Lá se vão três meses sem botar os pés – também as mãos, o corpo e a alma – na porta de um boteco. Meu deus do céu, tudo isso? Não, não é possível! Sempre ando na cabeça com a frase que todo mundo gosta de falar: “vai passar! ”. Mas quando lembro a eternidade da ausência de tilintar de copos, da frase “desce mais uma!”, o vozerio cruzado de espontaneidades em botecos, penso que esse “vai passar” não passa de uma enganação, de um conluio de forças conspiratórias contra os frequentadores de bares.

No zap sinto a angústia de amigos em telegráficas frases informais de mesa de bar: porra, cara, quanto tempo vai durar isso!; Bicho, vamos botar pra efe quando a gente se encontrar; caraca, meu, será que nossos botecos vão quebrar? (tóc, tóc, tóc); mermão, beber em casa é legal, mas no boteco é outra história…

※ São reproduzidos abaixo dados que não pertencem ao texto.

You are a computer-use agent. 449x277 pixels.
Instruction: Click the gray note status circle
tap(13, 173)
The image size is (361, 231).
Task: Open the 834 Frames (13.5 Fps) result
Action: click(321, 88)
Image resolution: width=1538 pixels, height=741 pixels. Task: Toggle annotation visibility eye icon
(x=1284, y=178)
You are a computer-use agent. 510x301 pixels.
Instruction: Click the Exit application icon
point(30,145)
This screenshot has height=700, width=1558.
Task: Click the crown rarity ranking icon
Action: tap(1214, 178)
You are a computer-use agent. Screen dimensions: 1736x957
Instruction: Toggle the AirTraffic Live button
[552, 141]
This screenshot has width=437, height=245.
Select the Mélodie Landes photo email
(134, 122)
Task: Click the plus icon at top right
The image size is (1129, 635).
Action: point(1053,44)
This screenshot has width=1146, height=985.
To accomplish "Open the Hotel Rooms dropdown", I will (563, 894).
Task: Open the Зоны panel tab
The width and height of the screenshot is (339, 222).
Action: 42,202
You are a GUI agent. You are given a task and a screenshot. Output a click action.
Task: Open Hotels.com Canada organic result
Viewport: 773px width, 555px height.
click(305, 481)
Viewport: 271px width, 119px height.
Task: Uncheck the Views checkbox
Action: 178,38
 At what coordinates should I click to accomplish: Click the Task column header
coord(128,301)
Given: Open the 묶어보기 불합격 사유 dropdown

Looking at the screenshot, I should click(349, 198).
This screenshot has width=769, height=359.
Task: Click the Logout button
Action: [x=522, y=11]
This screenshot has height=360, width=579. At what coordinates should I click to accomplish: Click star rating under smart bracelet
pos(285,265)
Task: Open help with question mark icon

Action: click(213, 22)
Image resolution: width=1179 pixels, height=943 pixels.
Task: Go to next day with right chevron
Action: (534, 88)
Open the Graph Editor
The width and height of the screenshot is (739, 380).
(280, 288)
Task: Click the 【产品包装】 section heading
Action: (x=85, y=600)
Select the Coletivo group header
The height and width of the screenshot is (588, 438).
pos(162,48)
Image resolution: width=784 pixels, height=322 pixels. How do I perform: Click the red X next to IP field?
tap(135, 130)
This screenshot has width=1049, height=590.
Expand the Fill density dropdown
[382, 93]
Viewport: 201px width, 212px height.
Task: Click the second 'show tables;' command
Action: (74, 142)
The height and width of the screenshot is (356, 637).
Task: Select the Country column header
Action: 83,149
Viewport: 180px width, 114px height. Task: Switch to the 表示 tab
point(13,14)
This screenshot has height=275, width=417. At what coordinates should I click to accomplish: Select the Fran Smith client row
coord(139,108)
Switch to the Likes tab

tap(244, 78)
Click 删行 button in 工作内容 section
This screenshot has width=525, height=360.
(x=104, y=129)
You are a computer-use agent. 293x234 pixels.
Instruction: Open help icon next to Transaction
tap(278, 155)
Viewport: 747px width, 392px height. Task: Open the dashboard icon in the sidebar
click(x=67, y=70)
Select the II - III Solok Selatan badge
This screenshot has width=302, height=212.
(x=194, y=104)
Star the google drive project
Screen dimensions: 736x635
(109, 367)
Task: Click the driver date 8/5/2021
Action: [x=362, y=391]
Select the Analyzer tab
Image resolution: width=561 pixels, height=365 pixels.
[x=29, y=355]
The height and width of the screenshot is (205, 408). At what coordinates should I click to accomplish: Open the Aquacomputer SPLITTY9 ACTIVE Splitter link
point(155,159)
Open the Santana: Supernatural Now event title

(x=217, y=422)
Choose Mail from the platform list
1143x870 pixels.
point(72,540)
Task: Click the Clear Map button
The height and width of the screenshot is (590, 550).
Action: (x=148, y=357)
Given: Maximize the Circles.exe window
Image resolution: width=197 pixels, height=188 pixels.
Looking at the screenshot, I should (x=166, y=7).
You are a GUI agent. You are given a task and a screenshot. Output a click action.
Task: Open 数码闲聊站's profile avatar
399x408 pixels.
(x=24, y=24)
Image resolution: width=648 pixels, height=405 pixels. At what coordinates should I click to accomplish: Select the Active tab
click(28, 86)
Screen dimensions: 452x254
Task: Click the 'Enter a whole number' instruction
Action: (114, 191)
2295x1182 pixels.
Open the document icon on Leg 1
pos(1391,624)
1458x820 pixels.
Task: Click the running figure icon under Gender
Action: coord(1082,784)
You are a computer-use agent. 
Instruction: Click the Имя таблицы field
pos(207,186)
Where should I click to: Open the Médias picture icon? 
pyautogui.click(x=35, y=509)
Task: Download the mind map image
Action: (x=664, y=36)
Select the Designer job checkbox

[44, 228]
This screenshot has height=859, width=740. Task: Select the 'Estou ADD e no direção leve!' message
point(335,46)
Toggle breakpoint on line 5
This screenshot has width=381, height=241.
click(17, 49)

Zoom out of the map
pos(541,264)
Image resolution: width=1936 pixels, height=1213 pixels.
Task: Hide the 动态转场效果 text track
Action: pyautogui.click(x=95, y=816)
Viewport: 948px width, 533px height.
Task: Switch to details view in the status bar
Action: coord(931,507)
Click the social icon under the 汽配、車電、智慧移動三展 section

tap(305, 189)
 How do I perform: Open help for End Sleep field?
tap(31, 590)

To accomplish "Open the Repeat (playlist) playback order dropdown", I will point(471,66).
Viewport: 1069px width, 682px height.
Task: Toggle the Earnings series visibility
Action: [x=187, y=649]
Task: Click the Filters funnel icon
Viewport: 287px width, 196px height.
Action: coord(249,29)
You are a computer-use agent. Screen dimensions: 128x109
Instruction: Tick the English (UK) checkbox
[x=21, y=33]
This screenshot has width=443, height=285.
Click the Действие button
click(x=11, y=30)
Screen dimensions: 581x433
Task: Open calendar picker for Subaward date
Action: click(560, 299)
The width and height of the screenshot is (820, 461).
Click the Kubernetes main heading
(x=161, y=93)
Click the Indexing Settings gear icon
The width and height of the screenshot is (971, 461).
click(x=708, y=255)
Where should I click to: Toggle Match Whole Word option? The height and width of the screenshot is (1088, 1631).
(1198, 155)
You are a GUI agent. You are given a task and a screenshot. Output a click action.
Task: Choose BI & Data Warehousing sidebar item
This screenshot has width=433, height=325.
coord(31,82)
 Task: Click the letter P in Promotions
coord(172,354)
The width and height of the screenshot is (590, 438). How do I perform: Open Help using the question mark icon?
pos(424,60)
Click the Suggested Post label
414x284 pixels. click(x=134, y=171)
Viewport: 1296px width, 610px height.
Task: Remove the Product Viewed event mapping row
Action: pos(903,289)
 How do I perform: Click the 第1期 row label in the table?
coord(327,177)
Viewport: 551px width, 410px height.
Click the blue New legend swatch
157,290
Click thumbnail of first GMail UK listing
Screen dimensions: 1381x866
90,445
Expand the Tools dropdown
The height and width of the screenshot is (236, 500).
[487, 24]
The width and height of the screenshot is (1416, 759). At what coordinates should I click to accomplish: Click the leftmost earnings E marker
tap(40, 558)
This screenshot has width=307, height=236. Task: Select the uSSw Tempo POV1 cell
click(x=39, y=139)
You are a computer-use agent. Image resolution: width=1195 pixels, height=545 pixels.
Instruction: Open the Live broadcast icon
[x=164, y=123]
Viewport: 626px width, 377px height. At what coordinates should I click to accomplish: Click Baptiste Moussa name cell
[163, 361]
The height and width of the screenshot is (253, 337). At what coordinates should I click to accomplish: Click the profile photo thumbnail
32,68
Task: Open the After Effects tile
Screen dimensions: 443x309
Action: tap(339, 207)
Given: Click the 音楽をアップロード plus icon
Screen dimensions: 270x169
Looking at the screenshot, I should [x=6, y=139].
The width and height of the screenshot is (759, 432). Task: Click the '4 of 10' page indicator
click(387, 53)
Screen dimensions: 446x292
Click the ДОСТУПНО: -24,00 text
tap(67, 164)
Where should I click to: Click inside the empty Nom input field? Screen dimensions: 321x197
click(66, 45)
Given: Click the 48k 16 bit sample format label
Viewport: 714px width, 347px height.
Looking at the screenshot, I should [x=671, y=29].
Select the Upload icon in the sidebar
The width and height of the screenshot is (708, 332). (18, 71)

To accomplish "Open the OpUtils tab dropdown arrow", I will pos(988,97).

Chega de O Que Está Havendo, chega de Livrodecaras, chega de 280 caracteres. Isso tudo é falatório à distância, conversas sincopadas. Quero falar mais do que o homem da cobra. Chega de artificialidades verbais online. Gosto de sentir a minha língua roçar a língua de Luís de Camões.

A angústia de ver tanta gente morrendo por causa do vírus, por desleixo de políticas públicas, e a angústia de saber que poderemos ser o próximo por causa de um simples descuido, só nos resta obedecermos às regras de distanciamento e adiarmos nossos encontros botecais só deus sabe para quando.